The best-practices lens proposed the catalog. The synthesizer (final-design.md "Risks" #1) acknowledged the catalog-gap risk explicitly: Phase 1 seeds ~10 entries; gaps surface in Phase 7, five phases out. The mitigation cannot be "be more careful"; it must be a structural cache-invalidation signal so that any catalog edit invalidates every cached NodeManifest output that was produced under the old catalog.
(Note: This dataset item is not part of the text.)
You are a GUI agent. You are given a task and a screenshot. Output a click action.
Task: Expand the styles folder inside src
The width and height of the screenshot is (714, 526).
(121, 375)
Phase 0 ADR-0001 + ADR-0003 establish the cache key derivation: SHA-256(probe_name | probe_version | schema_version | inputs_hash_hex) where inputs_hash is BLAKE3 over (path, size) tuples of declared_inputs-matching files. The catalog must participate in this key.

Options considered

  • Auto-derive native modules from npm registry metadata. Removes the hand-curation gap. The metadata is itself attacker-controlled input — exactly the threat model Phase 1 closes. Materially worse.
  • Bump the probe's version constant on every catalog edit. Probe version is in the cache key (Phase 0 ADR-0003); editing it invalidates. Conflates "code change" with "data change" — bad audit trail; reviewers can't distinguish.
  • catalog_version: int field at the top of native_modules.yaml, AND the catalog YAML file is listed in NodeManifestProbe.declared_inputs. Then the catalog's bytes flow through the same (path, size) hash the other inputs do. A bump to catalog_version is a semantic signal in the file content (humans can see "this is a deliberate revision"). A change to any catalog entry naturally changes file bytes and invalidates.
  • catalog_entry_version: int per entry, additionally. Per-entry versioning so audits can answer "when was sharp last reviewed?" — orthogonal to file-level invalidation.

Decision

Two-level catalog versioning, with file-level cache invalidation via declared_inputs:

  1. catalog_version: int at the top of native_modules.yaml — bumped by hand whenever a deliberate revision lands. Surfaces in the manifests slice as a field; downstream consumers can read it.
  2. catalog_entry_version: int per native module entry — bumped when that specific entry's system_deps_required or binary_artifacts_glob changes. Surfaces per-entry; the audit trail.
  3. src/codegenie/catalogs/native_modules.yaml is listed in NodeManifestProbe.declared_inputs. The Phase 0 cache key derivation includes the catalog YAML's (path, size) tuple. Any byte-level edit (including a catalog_version bump) invalidates every cached NodeManifest output produced under the previous bytes.
  4. The catalog _schema.json validates structure at CLI startup. Duplicate names raise CatalogLoadError; missing catalog_version raises CatalogLoadError. Hard fail.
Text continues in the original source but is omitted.